Insurance industry executives said Thursday that the cost of health care in the state and across the country is ballooning for several reasons. Some are tied to the pandemic while others are systemic and have been simmering for years now, such as the rising costs of prescription drugs and the cost of care for doctor visits and surgeries.

On top of that, people are finally getting around to addressing medical issues that were put on hold during the pandemic. And government mandates for coverage of certain types of care, along with increased taxes on health insurance, have only increased costs more. And soon, pandemic-related government health care subsidies that had offset medical costs will expire, exacerbating the rate increases.

“Health insurance premiums are directly tied to the underlying cost of care and the continued growth in health care costs further add to premiums,” said Eric Linzer, the CEO of the New York Health Plan Association in Albany.

The exact costs of health insurance for workers can vary by circumstances. Many companies that provide health insurance to their employees share the costs with their employees, so in theory, a business could decide to absorb the 2023 rate increase instead of passing it on to their workers.

Linzer said that with the unemployment rate so low and the job market so tight, that will be a decision that individual companies will have to come to grips with.  

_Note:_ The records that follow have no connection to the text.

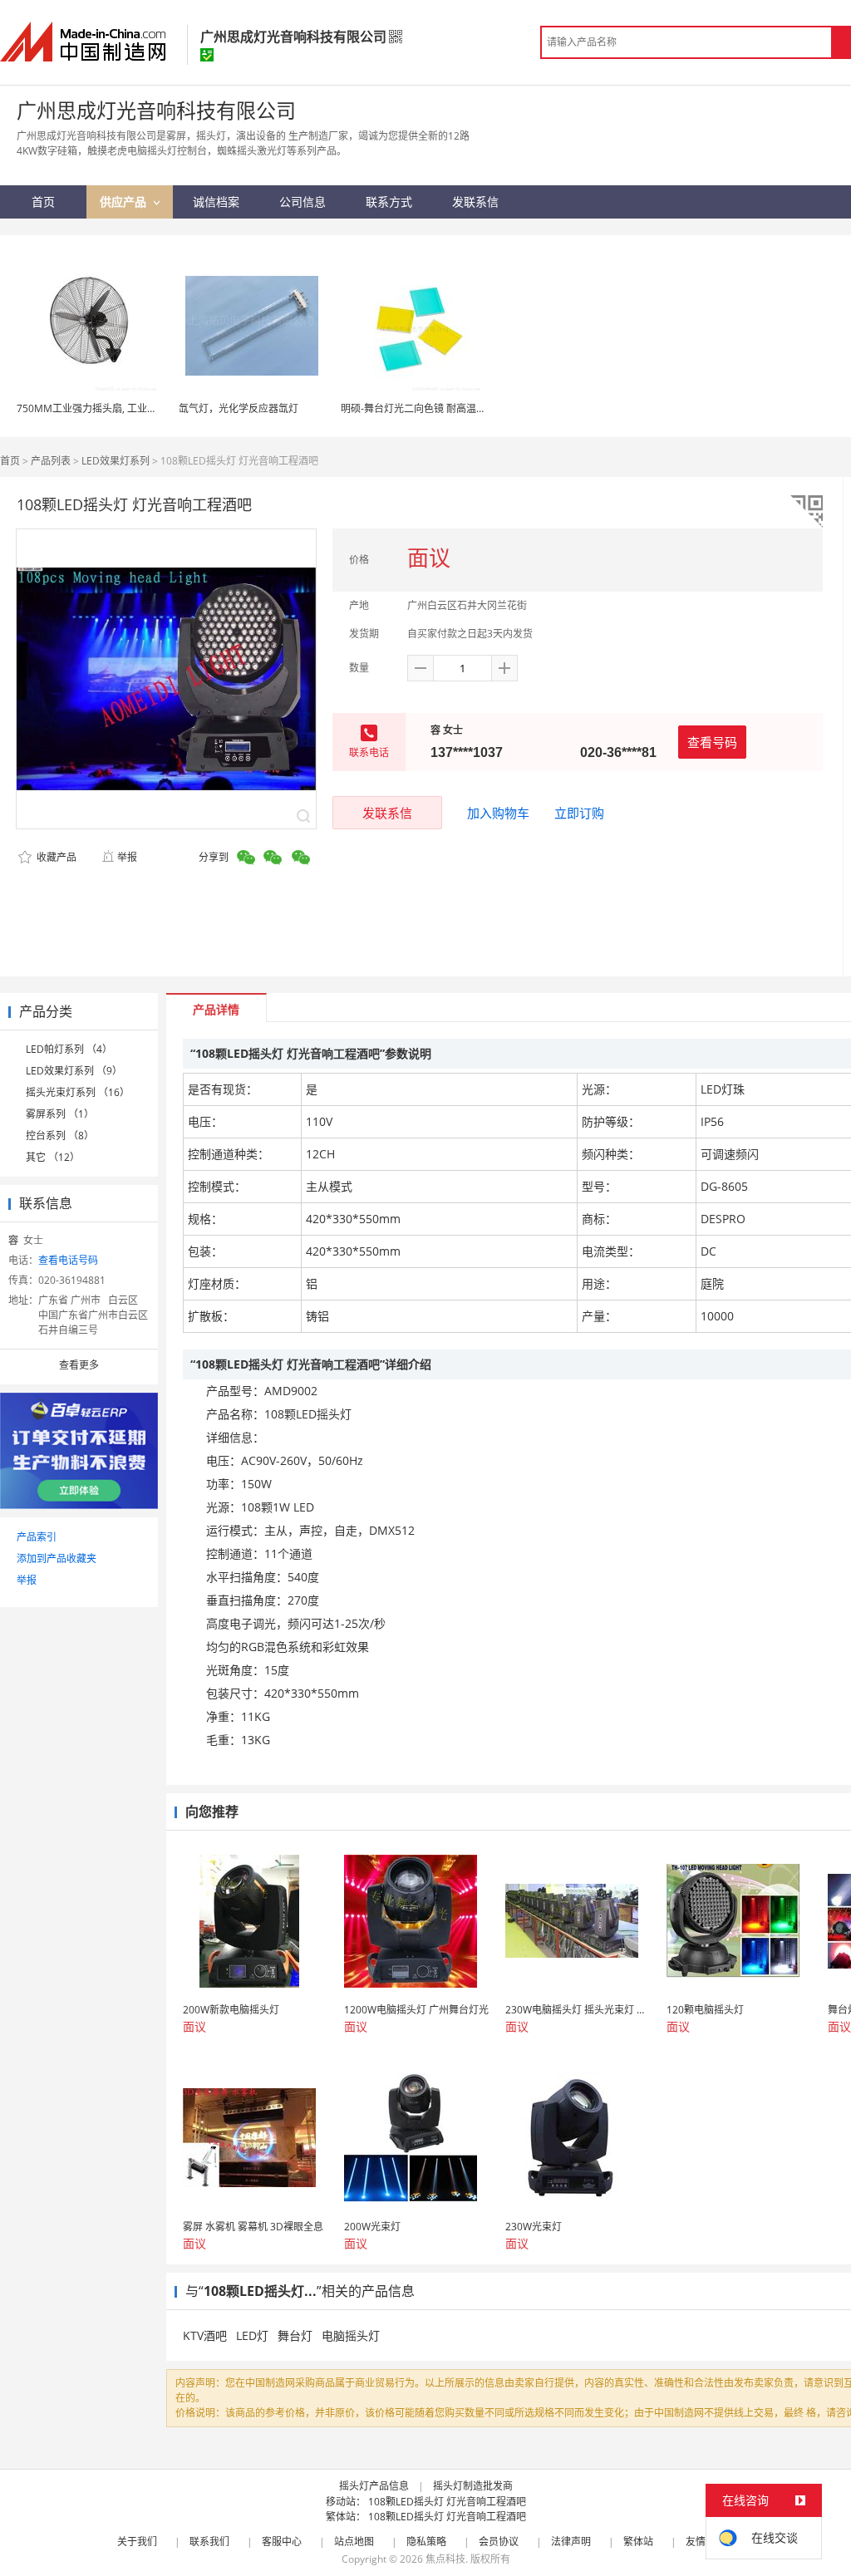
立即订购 (579, 812)
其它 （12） (53, 1157)
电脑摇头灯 (351, 2335)
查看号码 (712, 742)
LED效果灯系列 (115, 461)
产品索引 (37, 1537)
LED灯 (252, 2335)
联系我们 (209, 2541)
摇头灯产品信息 (374, 2486)
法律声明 (571, 2541)
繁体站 (638, 2541)
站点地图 (354, 2541)
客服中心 (282, 2541)
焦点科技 (445, 2559)
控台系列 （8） (60, 1135)
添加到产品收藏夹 (56, 1558)
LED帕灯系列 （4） (69, 1049)
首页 (10, 461)
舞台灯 (295, 2335)
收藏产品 (55, 857)
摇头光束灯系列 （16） (78, 1092)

However, the U.S. economy is at a crossroads. With price inflation at a 40-year high, the Federal Reserve Board has been forced to take drastic measures to raise interest rates. The stock market has tanked. And a global recession is on the horizon. If that happens, companies may be forced to start making layoffs again. Those same companies could be forced to pass on health insurance increases to their existing employees if that happens.

Linzer says that both state and federal political leaders need to start addressing the wholesale costs of prescription drugs and health care costs in general if they want to take pressure off insurers, many of whom are nonprofit and have razor-thin margins as it is.

“How are policymakers going to hold drug companies accountable for the prices that they charge?” Linzer said.

For instance, Highmark Western and Northeastern New York, also known as Blue Cross Blue Shield, said in its filing that its premium plan offered to small employers that costs $697.97 per person per month would rise to $803.28, an increase of 15 percent.

Amber Hartmann, a spokesperson for the insurer, said 90 percent of premiums collected go to pay for medical costs directly. 

“On top of anticipated rising hospital, doctor and prescription drug bills, future costs associated with COVID-19 care for our members are factored into this rate request,” Hartmann said. “Additionally, rates include the cost of government mandates, taxes and fees.”

MVP Health Care, another locally based health insurer, encouraged members to submit comments on potential rates to the Department of Financial Services.